Abstract

Maraknya kesenian modern yang berkembang dimasyarakat pada saat ini, berakibat terhadap merosotnya eksistensi kesenian daerah. Meskipun demikian karena adanya kearipan lokal diantaranya ada yang masih bertahan. Berdasarkan latar belakang tersebut penelitian peneliti merumuskan permasalahan diantaranya :estetika kesenian terbang papat dalam tradisi karnaval ampyang,bagaimana bentuk interaksi simbolik masyarakat terhadap kesenian terbang papat dalam tradisi karnaval ampyang. Metode penelitian yang dipakai peneliti adalah metode kualitatif dengan memusatkan pada metode riset lapangan, dalam hal ini teknik pengumpulan data dialakukan dengan cara wawancara, observasi, teknik studi dokumen, Berdasarkan data yang diperoleh hal ini dapat disimpulankan sebagai berikut. Dilihat dari segi penampilan antara lain : bentuk esetika kesenian terbang papat terletak pada instrumennya, pola pukulan, teknik permainan, juga pesan dari syair yang dilagukan. Ditemukan dua motif pola irama terbang papat yaitu motif gombrang dan motif krangen, keunikan yang lain adalah pada instrument jedor, seniman terbang papat pada saat memainkan alat musik terbang papat harus dapat menguasai nada dan syair terlebih dahulu. Bentuk dari interaksi sosial masyarakat adalah ditemukan beberapa rangkaian acara terbang papat dalam tradisi karnaval ampyang yaitu; nganten mubeng gapuro padurekso, tradisi nasi kepel, tradisi loram bersholawat atau tradisi albarzanji, dan juga Loram ekspo.

 

The rise of modern art that developed in the community at this time, causes a decline in the existence of local arts. How everdue to the local genius some of which still survive. Based on this background, the study research hers formulate problem ssuch as:aesthetics art terbang papat in ampyang carnival tradition, how the forms of social interaction on the terbang papat art in the tradition of carnival ampyang.
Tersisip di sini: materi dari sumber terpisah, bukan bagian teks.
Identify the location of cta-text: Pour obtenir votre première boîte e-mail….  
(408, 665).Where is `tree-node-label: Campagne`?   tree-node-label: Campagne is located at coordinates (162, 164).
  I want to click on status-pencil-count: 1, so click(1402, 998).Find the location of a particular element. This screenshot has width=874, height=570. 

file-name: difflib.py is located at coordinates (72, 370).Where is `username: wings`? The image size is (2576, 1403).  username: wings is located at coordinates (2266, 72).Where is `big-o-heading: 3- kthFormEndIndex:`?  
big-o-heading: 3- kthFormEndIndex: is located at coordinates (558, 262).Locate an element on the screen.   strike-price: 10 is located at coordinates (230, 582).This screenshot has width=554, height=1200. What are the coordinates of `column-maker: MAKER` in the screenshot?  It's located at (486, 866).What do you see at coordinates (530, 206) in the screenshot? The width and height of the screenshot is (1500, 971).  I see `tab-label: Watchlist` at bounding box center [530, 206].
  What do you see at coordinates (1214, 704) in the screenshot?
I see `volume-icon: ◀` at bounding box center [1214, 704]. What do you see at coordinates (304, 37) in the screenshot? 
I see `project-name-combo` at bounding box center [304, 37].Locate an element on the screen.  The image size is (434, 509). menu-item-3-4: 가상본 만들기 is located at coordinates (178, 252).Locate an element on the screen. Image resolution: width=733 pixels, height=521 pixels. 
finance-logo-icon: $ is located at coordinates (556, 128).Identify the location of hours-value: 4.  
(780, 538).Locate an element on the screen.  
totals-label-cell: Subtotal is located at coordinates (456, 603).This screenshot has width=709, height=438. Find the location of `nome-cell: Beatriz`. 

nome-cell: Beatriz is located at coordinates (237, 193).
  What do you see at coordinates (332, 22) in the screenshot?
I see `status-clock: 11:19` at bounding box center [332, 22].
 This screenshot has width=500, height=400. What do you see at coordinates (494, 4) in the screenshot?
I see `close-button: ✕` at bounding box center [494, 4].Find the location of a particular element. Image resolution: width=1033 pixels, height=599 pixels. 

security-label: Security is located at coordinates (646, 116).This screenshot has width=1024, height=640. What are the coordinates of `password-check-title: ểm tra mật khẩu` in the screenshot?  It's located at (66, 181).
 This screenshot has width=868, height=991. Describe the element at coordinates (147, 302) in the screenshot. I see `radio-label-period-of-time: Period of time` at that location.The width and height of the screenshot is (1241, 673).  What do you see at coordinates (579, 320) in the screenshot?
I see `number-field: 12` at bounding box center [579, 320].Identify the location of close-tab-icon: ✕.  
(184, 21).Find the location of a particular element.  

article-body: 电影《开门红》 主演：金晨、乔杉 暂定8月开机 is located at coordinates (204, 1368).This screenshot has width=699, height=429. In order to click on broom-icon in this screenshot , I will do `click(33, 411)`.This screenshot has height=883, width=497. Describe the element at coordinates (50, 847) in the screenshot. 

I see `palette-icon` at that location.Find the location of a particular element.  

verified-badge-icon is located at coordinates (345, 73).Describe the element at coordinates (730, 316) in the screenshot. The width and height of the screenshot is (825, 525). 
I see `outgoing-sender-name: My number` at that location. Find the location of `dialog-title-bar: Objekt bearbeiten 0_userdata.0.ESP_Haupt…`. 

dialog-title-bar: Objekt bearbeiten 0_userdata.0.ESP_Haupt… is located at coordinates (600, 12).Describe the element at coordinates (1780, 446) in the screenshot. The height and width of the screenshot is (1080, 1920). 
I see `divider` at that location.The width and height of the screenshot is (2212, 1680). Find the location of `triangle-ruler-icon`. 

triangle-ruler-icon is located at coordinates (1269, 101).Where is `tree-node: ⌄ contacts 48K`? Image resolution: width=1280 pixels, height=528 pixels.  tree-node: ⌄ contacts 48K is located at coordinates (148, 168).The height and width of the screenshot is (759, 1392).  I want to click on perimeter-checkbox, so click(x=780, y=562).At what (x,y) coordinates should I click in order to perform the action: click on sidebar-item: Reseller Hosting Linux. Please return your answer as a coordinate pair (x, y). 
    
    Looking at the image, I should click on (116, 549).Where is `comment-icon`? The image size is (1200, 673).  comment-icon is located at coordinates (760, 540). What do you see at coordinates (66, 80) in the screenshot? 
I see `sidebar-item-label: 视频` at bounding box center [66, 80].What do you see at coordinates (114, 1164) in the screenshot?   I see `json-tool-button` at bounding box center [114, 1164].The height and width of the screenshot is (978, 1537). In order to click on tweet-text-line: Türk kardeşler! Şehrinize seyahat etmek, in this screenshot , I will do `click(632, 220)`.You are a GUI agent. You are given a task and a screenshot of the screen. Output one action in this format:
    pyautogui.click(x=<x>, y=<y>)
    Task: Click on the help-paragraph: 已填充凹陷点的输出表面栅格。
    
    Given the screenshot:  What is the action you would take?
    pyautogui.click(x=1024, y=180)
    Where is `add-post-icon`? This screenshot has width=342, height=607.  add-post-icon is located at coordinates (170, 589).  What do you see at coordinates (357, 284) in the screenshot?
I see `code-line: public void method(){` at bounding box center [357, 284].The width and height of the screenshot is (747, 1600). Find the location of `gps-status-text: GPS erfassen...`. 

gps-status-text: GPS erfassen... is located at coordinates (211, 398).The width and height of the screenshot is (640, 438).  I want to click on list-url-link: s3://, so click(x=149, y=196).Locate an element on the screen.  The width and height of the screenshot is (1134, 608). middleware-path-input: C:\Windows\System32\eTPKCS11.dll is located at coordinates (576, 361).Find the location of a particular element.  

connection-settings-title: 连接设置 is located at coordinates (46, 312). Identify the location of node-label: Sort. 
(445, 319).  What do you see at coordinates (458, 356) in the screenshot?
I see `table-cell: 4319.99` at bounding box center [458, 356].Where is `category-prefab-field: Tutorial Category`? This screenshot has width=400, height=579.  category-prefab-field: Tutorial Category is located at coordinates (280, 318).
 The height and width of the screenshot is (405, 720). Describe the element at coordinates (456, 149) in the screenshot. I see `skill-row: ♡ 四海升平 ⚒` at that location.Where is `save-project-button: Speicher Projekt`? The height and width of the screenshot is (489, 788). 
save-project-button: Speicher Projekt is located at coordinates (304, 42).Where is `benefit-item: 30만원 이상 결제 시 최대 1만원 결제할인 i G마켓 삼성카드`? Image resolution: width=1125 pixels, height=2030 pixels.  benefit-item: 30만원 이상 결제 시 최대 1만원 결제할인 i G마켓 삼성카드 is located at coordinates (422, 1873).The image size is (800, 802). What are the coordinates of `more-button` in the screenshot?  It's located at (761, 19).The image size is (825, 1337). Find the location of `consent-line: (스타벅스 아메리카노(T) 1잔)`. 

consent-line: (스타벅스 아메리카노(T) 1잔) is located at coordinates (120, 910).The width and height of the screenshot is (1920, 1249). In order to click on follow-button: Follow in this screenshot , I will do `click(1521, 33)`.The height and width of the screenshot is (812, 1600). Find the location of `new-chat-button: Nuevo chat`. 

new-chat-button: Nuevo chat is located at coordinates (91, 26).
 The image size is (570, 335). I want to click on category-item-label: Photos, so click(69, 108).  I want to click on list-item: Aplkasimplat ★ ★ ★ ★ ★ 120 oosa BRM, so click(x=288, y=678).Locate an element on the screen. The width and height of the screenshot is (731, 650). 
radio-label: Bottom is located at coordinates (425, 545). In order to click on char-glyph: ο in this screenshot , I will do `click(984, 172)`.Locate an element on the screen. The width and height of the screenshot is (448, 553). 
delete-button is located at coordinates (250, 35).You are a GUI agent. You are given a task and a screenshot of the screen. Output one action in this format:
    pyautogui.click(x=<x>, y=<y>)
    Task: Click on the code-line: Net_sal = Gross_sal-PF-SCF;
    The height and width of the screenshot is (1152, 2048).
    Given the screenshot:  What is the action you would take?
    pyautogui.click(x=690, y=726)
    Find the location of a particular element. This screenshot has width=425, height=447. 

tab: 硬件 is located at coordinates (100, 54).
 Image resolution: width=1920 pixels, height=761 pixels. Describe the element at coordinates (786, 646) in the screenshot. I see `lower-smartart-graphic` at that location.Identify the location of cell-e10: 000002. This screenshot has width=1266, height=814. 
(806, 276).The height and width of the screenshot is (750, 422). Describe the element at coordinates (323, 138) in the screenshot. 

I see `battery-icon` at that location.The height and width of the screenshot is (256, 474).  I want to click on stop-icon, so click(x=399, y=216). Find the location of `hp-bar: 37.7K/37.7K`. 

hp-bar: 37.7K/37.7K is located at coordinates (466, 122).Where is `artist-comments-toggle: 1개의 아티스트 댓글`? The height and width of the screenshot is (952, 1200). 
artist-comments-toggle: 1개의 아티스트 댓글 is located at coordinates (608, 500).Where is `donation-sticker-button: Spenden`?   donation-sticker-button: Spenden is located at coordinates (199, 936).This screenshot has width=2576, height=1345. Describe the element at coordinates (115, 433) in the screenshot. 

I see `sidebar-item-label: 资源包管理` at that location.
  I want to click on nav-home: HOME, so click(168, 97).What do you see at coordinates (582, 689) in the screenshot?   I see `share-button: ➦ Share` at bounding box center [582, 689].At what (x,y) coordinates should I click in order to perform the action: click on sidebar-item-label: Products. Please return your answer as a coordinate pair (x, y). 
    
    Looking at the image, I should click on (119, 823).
The research method is a method of observation, document study techniques, Based on the data obtainedit can be concluded as follows. In terms of appearance among others: esetika art form terbang papat located on the instrument, pattern punch, playing techniques, also the message of the poemsung. Found two motifs terbang papat rhythm patterns and motifs baggy motifs Krangen, another unique nessison jedor instruments, artists terbang papat when playing a musical instrument terbang papat should be able to master the tone and lyrics first. Forms of social interaction is found terbang papat a series of events in the carnival tradition ampyang namely; nganten mubeng gapuro padurekso, nasi kepel tradition, tradition or tradition sloram bersholawatal barzanji, and also loram expo

Maraknya kesenian modern yang berkembang dimasyarakat pada saat ini, berakibat terhadap merosotnya eksistensi kesenian daerah. Meskipun demikian karena adanya kearipan lokal diantaranya ada yang masih bertahan. Berdasarkan latar belakang tersebut penelitian peneliti merumuskan permasalahan diantaranya :estetika kesenian terbang papat dalam tradisi karnaval ampyang,bagaimana bentuk interaksi simbolik masyarakat terhadap kesenian terbang papat dalam tradisi karnaval ampyang. Metode penelitian yang dipakai peneliti adalah metode kualitatif dengan memusatkan pada metode riset lapangan, dalam hal ini teknik pengumpulan data dialakukan dengan cara wawancara, observasi, teknik studi dokumen, Berdasarkan data yang diperoleh hal ini dapat disimpulankan sebagai berikut. Dilihat dari segi penampilan antara lain : bentuk esetika kesenian terbang papat terletak pada instrumennya, pola pukulan, teknik permainan, juga pesan dari syair yang dilagukan. Ditemukan dua motif pola irama terbang papat yaitu motif gombrang dan motif krangen, keunikan yang lain adalah pada instrument jedor, seniman terbang papat pada saat memainkan alat musik terbang papat harus dapat menguasai nada dan syair terlebih dahulu. Bentuk dari interaksi sosial masyarakat adalah ditemukan beberapa rangkaian acara terbang papat dalam tradisi karnaval ampyang yaitu; nganten mubeng gapuro padurekso, tradisi nasi kepel, tradisi loram bersholawat atau tradisi albarzanji, dan juga Loram ekspo.